Suppose your first draw is 10.

  • Would it make sense to say “The maximum is 5”?
  • No. If (M = 5), then numbers larger than 5 cannot appear at all.
  • Since you already saw 10, the probability that (M = 5) is effectively 0.

Now suppose your second draw is 12. So your observed values are:

  • Observed sample: (10, 12).

If you now say “The maximum is 5,” that is obviously impossible.
But what if you say “The maximum is 12000”?

  • This sounds crazy, but it is still more reasonable than 5, because at least 12000 is consistent with observing 10 and 12.
  • The goblin’s maximum could be 12000, but then most numbers from 1 to 12000 are possible and you just happened to see 10 and 12.

Now imagine your three draws are:

  • (5, 10, 12).

What if you guess:

  • (M = 14)?

This sounds much more plausible than (M = 5) or (M = 12000).

If the candidates are just ({5, 14, 12000}), your instinct is that 14 is the most reasonable guess, because:

  • 5 is impossible (we already saw 10 and 12).
  • 12000 is possible but feels too large given how small the observed numbers are.
  • 14 is just above the maximum observed value 12, and “fits” the data in a natural way.

In many such problems, the maximum observed value is used as the estimate of the unknown maximum parameter (M).
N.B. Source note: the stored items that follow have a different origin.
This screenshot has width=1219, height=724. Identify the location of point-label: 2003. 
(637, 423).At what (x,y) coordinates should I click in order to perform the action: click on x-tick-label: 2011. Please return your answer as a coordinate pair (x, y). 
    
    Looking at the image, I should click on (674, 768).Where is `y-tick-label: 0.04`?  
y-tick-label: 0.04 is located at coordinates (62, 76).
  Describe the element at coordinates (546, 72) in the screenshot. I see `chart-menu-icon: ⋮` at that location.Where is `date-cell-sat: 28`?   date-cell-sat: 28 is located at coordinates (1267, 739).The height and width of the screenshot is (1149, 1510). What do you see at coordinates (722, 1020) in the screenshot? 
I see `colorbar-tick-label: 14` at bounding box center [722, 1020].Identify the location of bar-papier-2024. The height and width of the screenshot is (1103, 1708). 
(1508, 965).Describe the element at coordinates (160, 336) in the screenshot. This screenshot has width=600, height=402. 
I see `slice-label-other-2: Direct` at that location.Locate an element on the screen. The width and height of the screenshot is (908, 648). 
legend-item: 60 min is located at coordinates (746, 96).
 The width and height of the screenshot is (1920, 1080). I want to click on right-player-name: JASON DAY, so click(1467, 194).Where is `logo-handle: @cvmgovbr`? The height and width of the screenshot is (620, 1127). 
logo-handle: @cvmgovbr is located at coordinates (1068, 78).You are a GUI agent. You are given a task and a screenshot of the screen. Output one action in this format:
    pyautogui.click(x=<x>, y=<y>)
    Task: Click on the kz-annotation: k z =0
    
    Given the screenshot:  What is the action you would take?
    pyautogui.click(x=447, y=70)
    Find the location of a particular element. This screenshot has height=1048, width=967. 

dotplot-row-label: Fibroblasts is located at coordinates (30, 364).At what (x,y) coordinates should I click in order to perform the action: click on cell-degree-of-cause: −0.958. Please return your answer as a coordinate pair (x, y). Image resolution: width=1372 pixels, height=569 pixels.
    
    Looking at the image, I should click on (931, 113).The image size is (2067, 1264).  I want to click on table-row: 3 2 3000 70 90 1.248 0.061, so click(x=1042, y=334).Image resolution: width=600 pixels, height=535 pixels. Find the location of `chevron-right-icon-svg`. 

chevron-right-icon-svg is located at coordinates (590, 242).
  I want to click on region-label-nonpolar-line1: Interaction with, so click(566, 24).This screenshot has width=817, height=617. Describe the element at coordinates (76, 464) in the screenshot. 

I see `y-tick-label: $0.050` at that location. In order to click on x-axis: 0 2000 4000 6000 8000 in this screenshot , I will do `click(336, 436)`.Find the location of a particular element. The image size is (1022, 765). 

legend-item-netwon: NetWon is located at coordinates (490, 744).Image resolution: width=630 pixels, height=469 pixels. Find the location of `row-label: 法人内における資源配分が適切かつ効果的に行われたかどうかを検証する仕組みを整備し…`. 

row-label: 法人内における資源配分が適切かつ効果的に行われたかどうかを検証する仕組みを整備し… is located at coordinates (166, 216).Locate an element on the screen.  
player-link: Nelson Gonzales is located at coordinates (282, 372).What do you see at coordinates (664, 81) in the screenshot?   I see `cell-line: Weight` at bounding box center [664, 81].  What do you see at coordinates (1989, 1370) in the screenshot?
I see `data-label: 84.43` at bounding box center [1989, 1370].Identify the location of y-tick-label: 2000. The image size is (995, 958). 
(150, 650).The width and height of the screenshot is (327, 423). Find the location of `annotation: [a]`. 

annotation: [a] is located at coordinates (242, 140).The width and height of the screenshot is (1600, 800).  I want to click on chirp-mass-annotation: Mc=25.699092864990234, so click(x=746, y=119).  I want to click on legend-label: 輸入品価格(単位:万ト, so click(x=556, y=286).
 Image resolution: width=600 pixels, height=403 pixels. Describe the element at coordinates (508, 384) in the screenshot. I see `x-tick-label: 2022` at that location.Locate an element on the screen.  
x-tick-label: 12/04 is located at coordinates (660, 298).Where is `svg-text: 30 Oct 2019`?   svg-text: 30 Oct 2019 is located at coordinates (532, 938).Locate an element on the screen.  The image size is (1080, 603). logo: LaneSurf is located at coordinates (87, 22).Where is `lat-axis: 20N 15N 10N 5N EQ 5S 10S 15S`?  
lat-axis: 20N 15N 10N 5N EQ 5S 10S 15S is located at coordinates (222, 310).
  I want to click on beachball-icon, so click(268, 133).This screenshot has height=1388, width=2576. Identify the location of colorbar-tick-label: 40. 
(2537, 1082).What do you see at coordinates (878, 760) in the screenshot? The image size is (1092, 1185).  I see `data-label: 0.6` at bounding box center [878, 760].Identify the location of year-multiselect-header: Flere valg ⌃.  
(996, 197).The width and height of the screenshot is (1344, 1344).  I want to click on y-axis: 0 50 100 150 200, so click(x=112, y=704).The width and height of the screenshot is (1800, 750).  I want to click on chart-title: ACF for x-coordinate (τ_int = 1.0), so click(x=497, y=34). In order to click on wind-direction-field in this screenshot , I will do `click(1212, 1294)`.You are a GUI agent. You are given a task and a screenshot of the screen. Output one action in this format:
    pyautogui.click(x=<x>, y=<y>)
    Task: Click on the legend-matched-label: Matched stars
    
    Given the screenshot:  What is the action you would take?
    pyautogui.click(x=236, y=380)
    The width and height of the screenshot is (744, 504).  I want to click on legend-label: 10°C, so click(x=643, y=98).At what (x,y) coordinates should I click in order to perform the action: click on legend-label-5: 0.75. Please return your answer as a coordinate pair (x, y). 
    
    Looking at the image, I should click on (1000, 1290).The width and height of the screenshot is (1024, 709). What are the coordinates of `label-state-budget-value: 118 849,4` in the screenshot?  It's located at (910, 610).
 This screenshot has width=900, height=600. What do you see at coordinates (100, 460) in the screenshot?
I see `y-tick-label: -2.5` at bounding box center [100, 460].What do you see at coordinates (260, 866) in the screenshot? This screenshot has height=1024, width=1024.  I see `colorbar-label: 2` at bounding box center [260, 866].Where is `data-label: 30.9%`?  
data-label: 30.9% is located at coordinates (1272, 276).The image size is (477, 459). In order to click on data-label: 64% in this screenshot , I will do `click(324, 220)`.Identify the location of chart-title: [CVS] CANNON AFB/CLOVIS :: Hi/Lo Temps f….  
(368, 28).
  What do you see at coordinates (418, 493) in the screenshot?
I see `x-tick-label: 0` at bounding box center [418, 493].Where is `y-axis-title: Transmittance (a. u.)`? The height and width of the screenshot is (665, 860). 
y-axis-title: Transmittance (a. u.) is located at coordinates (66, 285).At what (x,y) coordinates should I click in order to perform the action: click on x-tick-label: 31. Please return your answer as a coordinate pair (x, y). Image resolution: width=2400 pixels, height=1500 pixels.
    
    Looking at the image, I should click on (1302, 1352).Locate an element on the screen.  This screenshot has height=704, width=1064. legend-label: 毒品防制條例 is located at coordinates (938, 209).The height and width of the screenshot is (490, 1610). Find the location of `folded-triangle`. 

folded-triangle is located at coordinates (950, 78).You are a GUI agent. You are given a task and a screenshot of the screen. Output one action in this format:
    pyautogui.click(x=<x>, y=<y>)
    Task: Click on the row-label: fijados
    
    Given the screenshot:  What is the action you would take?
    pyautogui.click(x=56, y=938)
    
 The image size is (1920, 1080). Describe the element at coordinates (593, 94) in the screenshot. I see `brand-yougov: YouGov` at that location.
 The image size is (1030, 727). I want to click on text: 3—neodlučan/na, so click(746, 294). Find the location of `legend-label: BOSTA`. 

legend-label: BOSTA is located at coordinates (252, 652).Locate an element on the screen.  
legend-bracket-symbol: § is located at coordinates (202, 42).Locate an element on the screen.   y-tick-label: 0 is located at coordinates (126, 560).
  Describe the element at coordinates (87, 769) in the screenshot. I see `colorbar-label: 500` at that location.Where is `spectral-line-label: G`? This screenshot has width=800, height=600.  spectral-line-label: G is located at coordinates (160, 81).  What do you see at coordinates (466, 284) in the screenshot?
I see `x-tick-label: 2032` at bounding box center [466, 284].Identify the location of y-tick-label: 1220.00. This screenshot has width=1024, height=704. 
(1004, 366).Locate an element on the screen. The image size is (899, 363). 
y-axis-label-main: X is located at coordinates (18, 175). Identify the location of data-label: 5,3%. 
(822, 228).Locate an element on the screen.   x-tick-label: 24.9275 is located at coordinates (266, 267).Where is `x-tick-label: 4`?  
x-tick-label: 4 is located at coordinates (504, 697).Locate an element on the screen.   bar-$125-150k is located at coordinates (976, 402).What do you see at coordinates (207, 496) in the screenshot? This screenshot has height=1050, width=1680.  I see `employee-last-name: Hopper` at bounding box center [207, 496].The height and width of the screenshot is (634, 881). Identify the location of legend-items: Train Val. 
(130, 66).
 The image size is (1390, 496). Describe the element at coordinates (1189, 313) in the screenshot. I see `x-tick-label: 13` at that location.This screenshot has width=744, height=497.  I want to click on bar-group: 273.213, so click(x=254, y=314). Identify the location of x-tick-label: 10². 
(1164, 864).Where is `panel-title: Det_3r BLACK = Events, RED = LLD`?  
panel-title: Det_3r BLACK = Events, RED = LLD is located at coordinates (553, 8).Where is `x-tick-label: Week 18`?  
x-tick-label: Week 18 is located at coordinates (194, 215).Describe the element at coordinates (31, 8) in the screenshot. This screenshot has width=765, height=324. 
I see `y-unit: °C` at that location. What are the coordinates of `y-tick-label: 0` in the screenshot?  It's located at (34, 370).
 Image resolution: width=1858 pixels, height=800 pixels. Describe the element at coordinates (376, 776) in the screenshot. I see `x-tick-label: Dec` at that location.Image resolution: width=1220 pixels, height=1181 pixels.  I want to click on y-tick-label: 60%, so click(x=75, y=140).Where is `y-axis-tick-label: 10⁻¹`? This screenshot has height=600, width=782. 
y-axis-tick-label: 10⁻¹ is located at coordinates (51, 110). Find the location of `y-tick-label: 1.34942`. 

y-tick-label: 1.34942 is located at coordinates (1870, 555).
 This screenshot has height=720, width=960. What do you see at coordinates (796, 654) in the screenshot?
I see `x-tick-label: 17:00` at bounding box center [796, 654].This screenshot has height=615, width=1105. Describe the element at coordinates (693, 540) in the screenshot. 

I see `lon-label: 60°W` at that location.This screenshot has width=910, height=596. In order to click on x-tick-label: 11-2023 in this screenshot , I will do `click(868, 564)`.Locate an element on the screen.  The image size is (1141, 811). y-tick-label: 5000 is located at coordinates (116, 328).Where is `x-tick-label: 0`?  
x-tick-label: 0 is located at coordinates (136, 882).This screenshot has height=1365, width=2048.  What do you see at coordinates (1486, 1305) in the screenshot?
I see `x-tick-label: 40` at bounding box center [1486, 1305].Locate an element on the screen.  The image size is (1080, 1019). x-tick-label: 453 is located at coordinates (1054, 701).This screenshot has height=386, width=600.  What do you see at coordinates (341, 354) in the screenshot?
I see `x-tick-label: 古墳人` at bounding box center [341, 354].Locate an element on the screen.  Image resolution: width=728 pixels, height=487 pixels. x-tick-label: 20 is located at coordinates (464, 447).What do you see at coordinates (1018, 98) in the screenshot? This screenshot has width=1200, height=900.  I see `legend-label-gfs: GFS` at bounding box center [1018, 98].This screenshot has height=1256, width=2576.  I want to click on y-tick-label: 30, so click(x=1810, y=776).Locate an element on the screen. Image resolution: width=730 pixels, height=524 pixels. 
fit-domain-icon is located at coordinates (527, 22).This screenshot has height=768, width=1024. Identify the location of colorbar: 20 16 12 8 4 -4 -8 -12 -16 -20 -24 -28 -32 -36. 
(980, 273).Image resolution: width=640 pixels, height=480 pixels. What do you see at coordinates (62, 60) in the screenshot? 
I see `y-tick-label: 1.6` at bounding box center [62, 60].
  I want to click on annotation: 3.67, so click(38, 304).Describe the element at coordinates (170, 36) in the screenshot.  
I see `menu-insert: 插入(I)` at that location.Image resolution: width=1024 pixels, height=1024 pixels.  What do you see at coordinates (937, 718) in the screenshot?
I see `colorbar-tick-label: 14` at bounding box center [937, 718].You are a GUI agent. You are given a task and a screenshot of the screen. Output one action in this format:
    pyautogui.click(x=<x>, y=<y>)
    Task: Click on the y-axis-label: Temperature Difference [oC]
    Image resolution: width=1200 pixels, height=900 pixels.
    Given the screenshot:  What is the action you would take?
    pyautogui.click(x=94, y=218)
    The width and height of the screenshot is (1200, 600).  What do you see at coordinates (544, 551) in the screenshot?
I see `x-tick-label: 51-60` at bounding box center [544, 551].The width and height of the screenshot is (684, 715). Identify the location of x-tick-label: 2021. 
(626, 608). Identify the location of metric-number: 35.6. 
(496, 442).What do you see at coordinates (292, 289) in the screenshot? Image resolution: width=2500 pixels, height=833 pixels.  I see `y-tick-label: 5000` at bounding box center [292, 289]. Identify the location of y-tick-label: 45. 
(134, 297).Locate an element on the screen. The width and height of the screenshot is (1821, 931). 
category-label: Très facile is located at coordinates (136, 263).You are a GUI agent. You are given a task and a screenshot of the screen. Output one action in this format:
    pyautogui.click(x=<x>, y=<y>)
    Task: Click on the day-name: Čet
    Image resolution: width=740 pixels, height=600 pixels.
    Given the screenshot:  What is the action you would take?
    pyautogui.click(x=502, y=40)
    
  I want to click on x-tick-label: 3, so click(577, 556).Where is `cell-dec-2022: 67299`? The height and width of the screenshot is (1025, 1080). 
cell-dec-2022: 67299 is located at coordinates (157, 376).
This is exactly the kind of reasoning behind maximum likelihood estimation.


Intuitive Meaning of MLE

Maximum likelihood estimation (MLE) can be described informally as:

“Given the observed data, choose the parameter value that makes those data most likely.”

More precisely, if the parameter is (\theta) and your data are (x_1, \dots, x_n), you can write the likelihood function:

\[L(\theta) = P_\theta(X_1 = x_1, \dots, X_n = x_n),\]

which is the probability of seeing this particular dataset, viewed as a function of (\theta).

The maximum likelihood estimator (MLE) is the value (\hat{\theta}) that maximizes this likelihood:

\[\hat{\theta}_{\text{MLE}} = \arg\max_\theta L(\theta).\]

In the gum-box story:

  • The parameter is (\theta = M).
  • The data are your draws (e.g., 5, 10, 12).
  • Among all possible values of (M), the value that gives the highest probability of seeing this sample is (informally) the maximum observed number.

Intuitive Definition (Density / Distribution View)

You can also think of MLE as:

Estimating the probability distribution or density that best explains the observed data, within a given model family.

Different types of data suggest different families of distributions:

  • Continuous, symmetric data around a center → normal distribution.
  • Counts of events in a fixed time window → Poisson distribution.
  • Binary outcomes (success/failure) → Bernoulli / binomial distribution.

For example, if you are modeling the weight of mice:

  • A normal model says: “Most mice have weights close to the mean, and the data are roughly symmetric around that mean.”
  • The parameters (\mu) and (\sigma) (mean and standard deviation) can be estimated by MLE.

The idea is:

  1. Choose a model family (e.g., normal, Poisson, binomial).
  2. Write down the likelihood (L(\theta)) of the observed data under this model.
  3. Find the parameter value (\hat{\theta}) that maximizes this likelihood.

That (\hat{\theta}) is the maximum likelihood estimate: the parameter value that makes your actual data look as “unsurprising” (i.e., as likely) as possible under the chosen model.